▶ **Written request**
Return the lines from the start of the records through the line that contains "[x=1089, y=202]", both ends included, and repeat them without any change.

Start Given data

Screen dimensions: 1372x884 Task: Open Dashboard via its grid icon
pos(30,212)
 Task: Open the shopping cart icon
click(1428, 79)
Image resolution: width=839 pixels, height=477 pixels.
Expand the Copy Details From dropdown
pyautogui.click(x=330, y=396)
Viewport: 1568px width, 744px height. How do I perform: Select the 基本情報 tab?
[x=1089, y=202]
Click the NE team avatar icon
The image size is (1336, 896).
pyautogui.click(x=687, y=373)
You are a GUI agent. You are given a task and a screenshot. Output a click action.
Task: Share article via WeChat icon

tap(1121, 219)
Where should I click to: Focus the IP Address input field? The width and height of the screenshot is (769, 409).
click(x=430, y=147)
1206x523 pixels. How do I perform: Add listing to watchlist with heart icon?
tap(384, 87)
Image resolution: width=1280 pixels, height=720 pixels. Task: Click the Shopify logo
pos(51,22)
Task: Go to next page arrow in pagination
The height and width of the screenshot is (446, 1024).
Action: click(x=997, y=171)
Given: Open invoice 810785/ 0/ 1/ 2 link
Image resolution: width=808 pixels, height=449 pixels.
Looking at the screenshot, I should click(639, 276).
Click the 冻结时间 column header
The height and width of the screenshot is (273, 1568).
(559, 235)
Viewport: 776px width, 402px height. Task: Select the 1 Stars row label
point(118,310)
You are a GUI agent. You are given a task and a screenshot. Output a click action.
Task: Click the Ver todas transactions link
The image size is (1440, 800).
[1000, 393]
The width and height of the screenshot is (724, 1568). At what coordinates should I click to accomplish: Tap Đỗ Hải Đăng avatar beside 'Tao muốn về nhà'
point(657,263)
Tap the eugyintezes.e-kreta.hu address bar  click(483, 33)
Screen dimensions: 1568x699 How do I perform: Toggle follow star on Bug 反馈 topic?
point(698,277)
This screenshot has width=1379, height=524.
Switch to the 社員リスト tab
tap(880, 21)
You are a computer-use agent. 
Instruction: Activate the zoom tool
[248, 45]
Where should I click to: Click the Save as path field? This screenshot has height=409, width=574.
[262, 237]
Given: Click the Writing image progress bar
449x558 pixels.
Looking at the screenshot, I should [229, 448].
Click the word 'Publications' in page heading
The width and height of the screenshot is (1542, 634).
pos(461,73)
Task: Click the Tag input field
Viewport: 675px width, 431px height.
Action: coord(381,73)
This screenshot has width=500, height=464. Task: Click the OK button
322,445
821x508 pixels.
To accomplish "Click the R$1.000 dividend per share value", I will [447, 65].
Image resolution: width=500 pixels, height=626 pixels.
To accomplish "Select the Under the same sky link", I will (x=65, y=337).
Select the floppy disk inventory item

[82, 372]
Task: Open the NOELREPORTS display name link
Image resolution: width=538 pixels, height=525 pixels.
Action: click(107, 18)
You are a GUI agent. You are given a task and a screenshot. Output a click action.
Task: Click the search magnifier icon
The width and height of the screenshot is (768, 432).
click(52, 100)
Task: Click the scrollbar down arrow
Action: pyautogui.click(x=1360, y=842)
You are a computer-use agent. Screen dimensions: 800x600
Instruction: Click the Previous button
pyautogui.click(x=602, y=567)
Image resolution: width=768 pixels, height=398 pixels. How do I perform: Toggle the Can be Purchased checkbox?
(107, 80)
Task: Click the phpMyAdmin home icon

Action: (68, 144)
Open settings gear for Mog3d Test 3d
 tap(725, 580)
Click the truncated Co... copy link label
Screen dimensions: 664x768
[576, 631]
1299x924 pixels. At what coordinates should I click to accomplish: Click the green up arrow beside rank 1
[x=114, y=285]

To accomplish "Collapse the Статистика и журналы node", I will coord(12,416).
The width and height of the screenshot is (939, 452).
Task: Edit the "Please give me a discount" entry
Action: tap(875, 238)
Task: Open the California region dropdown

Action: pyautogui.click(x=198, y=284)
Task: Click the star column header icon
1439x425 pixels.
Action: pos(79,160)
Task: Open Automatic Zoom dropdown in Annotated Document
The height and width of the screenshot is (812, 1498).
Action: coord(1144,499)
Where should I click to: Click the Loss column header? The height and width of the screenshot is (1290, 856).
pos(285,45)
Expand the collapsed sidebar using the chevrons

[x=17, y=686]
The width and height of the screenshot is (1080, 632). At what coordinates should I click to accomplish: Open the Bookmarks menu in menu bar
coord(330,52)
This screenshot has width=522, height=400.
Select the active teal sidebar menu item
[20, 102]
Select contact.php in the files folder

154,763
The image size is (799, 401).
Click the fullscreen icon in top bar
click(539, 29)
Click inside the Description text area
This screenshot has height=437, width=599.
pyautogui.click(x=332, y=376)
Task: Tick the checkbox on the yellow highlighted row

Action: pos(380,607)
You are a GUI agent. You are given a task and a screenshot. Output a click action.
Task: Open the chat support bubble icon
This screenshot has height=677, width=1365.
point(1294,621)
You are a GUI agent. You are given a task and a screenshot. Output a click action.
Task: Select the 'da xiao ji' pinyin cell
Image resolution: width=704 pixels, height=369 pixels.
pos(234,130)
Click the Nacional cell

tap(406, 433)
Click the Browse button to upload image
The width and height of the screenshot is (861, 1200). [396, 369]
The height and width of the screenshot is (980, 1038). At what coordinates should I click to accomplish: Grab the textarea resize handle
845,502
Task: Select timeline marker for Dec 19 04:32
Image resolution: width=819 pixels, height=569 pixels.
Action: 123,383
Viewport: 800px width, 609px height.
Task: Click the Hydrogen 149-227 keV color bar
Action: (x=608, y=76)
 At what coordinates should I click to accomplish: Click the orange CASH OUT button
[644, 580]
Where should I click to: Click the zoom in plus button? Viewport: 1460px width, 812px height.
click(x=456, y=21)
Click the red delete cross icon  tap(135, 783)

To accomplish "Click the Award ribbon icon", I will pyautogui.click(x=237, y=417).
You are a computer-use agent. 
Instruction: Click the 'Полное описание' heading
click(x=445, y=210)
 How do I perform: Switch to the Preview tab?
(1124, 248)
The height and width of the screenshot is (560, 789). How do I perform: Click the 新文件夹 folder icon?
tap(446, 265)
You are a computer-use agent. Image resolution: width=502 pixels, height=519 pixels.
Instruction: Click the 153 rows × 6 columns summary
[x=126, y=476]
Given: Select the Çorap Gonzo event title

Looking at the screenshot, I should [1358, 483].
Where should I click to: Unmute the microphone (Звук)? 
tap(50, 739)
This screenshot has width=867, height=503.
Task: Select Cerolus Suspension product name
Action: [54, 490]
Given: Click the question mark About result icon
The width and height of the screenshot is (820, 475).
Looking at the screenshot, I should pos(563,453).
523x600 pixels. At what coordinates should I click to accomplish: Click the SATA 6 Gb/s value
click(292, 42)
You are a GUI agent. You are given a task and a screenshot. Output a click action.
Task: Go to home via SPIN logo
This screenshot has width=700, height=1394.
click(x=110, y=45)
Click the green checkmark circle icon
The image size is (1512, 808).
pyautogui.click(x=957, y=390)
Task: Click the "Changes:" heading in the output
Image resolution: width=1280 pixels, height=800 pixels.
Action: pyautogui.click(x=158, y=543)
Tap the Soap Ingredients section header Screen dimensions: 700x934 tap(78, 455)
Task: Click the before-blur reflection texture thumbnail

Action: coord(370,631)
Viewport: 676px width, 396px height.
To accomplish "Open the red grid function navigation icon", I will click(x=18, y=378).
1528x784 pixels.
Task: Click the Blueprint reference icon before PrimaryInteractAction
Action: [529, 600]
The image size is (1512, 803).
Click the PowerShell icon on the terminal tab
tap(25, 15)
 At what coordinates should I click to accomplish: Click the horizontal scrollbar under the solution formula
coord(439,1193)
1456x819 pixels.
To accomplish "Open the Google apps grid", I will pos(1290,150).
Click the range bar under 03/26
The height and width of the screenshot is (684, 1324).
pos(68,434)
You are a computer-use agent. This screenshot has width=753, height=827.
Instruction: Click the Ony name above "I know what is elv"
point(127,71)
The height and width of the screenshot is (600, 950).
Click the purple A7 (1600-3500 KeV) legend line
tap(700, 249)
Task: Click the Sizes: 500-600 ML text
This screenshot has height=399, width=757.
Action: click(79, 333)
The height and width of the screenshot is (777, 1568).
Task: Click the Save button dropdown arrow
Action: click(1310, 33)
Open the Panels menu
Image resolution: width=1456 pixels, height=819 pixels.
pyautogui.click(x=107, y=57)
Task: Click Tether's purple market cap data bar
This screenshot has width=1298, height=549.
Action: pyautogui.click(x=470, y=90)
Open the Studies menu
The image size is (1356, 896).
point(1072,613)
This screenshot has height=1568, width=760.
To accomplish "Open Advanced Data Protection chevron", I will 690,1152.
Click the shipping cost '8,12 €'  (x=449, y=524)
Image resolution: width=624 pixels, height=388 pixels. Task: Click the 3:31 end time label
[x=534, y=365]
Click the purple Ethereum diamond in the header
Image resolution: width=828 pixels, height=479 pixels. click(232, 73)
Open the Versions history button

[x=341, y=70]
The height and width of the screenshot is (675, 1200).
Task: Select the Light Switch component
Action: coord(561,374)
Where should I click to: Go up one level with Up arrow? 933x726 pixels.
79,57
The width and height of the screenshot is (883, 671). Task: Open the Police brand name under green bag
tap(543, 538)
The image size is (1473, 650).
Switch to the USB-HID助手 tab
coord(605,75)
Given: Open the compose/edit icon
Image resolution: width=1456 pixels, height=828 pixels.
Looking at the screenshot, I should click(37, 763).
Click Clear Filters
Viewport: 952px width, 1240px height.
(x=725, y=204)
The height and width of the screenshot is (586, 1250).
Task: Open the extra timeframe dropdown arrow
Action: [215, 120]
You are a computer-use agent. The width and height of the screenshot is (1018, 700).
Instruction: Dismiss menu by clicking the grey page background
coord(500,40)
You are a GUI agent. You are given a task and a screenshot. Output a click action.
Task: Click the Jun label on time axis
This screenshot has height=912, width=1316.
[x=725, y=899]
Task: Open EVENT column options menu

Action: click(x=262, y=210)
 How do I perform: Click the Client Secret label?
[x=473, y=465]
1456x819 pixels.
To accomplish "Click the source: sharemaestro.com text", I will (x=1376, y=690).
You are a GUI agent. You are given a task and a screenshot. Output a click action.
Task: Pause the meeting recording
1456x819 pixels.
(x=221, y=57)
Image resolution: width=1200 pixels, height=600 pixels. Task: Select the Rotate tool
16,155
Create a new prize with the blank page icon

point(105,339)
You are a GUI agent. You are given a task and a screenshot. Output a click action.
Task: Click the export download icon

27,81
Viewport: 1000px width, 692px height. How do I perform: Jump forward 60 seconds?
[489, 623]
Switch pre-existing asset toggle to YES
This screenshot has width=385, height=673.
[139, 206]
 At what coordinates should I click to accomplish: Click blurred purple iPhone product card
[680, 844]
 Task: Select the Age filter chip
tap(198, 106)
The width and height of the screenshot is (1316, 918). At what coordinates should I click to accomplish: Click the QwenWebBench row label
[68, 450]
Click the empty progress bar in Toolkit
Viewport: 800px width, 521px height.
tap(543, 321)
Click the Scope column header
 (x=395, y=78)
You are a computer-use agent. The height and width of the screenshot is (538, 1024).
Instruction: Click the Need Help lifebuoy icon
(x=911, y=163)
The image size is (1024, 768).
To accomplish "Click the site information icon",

End Given data

▶ **Solution**
Screen dimensions: 1372x884 Task: Open Dashboard via its grid icon
pos(30,212)
 Task: Open the shopping cart icon
click(1428, 79)
Image resolution: width=839 pixels, height=477 pixels.
Expand the Copy Details From dropdown
pyautogui.click(x=330, y=396)
Viewport: 1568px width, 744px height. How do I perform: Select the 基本情報 tab?
[x=1089, y=202]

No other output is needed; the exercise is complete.